▶ REQUIRED ACTION: The data must be returned in full and exactly as given.

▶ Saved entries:

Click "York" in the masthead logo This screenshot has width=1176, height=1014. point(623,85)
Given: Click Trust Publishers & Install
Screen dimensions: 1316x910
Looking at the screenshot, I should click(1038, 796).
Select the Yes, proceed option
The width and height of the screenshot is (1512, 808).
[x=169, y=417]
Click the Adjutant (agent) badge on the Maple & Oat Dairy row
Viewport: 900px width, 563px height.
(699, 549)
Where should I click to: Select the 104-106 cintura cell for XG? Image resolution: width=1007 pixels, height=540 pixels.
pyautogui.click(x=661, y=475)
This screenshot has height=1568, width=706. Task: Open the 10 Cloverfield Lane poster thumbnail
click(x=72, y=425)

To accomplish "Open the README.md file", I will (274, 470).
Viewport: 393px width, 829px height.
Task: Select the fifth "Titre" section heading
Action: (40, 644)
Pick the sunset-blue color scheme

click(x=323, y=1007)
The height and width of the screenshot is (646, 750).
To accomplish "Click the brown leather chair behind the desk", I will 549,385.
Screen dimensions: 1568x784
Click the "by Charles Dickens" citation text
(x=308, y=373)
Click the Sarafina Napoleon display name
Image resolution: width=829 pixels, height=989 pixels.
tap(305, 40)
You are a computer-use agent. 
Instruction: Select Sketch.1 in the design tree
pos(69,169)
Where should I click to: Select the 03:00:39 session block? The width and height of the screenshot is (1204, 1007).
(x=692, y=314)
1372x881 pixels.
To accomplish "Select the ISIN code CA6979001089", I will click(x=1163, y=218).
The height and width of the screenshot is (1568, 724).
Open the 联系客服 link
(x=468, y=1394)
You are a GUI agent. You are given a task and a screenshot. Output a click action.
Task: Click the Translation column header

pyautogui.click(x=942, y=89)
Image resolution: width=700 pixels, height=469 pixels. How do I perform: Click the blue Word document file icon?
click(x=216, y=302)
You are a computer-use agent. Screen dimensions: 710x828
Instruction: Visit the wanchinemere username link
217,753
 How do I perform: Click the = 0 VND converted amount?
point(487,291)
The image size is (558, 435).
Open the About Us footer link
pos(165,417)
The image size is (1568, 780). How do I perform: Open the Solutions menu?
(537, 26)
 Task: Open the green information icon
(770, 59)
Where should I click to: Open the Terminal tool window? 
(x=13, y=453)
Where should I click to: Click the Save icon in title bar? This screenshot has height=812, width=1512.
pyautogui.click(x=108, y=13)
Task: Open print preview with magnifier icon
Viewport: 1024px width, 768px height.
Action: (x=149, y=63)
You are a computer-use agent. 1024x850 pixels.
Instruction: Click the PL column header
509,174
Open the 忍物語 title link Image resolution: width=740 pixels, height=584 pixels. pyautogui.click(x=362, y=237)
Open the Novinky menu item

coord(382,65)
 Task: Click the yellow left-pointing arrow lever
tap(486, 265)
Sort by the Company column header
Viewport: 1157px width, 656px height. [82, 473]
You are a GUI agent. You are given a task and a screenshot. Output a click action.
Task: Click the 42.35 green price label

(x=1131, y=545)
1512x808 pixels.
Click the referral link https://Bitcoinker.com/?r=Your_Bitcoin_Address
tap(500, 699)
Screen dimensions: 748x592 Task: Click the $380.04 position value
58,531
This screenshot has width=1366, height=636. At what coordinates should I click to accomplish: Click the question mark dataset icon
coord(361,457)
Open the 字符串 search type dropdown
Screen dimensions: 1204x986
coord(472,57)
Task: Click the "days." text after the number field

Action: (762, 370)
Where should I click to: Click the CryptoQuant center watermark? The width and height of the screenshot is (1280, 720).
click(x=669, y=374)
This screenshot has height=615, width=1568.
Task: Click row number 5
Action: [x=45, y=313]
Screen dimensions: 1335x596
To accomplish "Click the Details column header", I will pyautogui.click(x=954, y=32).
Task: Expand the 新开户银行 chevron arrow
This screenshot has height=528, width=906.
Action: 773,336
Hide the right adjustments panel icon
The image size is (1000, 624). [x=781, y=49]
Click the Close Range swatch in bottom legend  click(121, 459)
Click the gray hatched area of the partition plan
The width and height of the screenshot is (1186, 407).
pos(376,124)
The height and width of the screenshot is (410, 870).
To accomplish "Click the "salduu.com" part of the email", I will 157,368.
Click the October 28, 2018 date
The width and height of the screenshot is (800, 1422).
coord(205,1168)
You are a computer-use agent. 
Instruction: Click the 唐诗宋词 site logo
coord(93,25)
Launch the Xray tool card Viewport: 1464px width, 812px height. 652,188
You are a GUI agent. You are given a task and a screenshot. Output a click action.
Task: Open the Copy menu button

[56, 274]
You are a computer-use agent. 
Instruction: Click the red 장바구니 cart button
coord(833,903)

▶ TASK RESPONSE:
Click "York" in the masthead logo This screenshot has width=1176, height=1014. point(623,85)
Given: Click Trust Publishers & Install
Screen dimensions: 1316x910
Looking at the screenshot, I should click(1038, 796).
Select the Yes, proceed option
The width and height of the screenshot is (1512, 808).
[x=169, y=417]
Click the Adjutant (agent) badge on the Maple & Oat Dairy row
Viewport: 900px width, 563px height.
(699, 549)
Where should I click to: Select the 104-106 cintura cell for XG? Image resolution: width=1007 pixels, height=540 pixels.
pyautogui.click(x=661, y=475)
This screenshot has height=1568, width=706. Task: Open the 10 Cloverfield Lane poster thumbnail
click(x=72, y=425)

To accomplish "Open the README.md file", I will (274, 470).
Viewport: 393px width, 829px height.
Task: Select the fifth "Titre" section heading
Action: (40, 644)
Pick the sunset-blue color scheme

click(x=323, y=1007)
The height and width of the screenshot is (646, 750).
To accomplish "Click the brown leather chair behind the desk", I will 549,385.
Screen dimensions: 1568x784
Click the "by Charles Dickens" citation text
(x=308, y=373)
Click the Sarafina Napoleon display name
Image resolution: width=829 pixels, height=989 pixels.
tap(305, 40)
You are a computer-use agent. 
Instruction: Select Sketch.1 in the design tree
pos(69,169)
Where should I click to: Select the 03:00:39 session block? The width and height of the screenshot is (1204, 1007).
(x=692, y=314)
1372x881 pixels.
To accomplish "Select the ISIN code CA6979001089", I will click(x=1163, y=218).
The height and width of the screenshot is (1568, 724).
Open the 联系客服 link
(x=468, y=1394)
You are a GUI agent. You are given a task and a screenshot. Output a click action.
Task: Click the Translation column header

pyautogui.click(x=942, y=89)
Image resolution: width=700 pixels, height=469 pixels. How do I perform: Click the blue Word document file icon?
click(x=216, y=302)
You are a computer-use agent. Screen dimensions: 710x828
Instruction: Visit the wanchinemere username link
217,753
 How do I perform: Click the = 0 VND converted amount?
point(487,291)
The image size is (558, 435).
Open the About Us footer link
pos(165,417)
The image size is (1568, 780). How do I perform: Open the Solutions menu?
(537, 26)
 Task: Open the green information icon
(770, 59)
Where should I click to: Open the Terminal tool window? 
(x=13, y=453)
Where should I click to: Click the Save icon in title bar? This screenshot has height=812, width=1512.
pyautogui.click(x=108, y=13)
Task: Open print preview with magnifier icon
Viewport: 1024px width, 768px height.
Action: (x=149, y=63)
You are a computer-use agent. 1024x850 pixels.
Instruction: Click the PL column header
509,174
Open the 忍物語 title link Image resolution: width=740 pixels, height=584 pixels. pyautogui.click(x=362, y=237)
Open the Novinky menu item

coord(382,65)
 Task: Click the yellow left-pointing arrow lever
tap(486, 265)
Sort by the Company column header
Viewport: 1157px width, 656px height. [82, 473]
You are a GUI agent. You are given a task and a screenshot. Output a click action.
Task: Click the 42.35 green price label

(x=1131, y=545)
1512x808 pixels.
Click the referral link https://Bitcoinker.com/?r=Your_Bitcoin_Address
tap(500, 699)
Screen dimensions: 748x592 Task: Click the $380.04 position value
58,531
This screenshot has width=1366, height=636. At what coordinates should I click to accomplish: Click the question mark dataset icon
coord(361,457)
Open the 字符串 search type dropdown
Screen dimensions: 1204x986
coord(472,57)
Task: Click the "days." text after the number field

Action: (762, 370)
Where should I click to: Click the CryptoQuant center watermark? The width and height of the screenshot is (1280, 720).
click(x=669, y=374)
This screenshot has height=615, width=1568.
Task: Click row number 5
Action: [x=45, y=313]
Screen dimensions: 1335x596
To accomplish "Click the Details column header", I will pyautogui.click(x=954, y=32).
Task: Expand the 新开户银行 chevron arrow
This screenshot has height=528, width=906.
Action: 773,336
Hide the right adjustments panel icon
The image size is (1000, 624). [x=781, y=49]
Click the Close Range swatch in bottom legend  click(121, 459)
Click the gray hatched area of the partition plan
The width and height of the screenshot is (1186, 407).
pos(376,124)
The height and width of the screenshot is (410, 870).
To accomplish "Click the "salduu.com" part of the email", I will 157,368.
Click the October 28, 2018 date
The width and height of the screenshot is (800, 1422).
coord(205,1168)
You are a computer-use agent. 
Instruction: Click the 唐诗宋词 site logo
coord(93,25)
Launch the Xray tool card Viewport: 1464px width, 812px height. 652,188
You are a GUI agent. You are given a task and a screenshot. Output a click action.
Task: Open the Copy menu button

[56, 274]
You are a computer-use agent. 
Instruction: Click the red 장바구니 cart button
coord(833,903)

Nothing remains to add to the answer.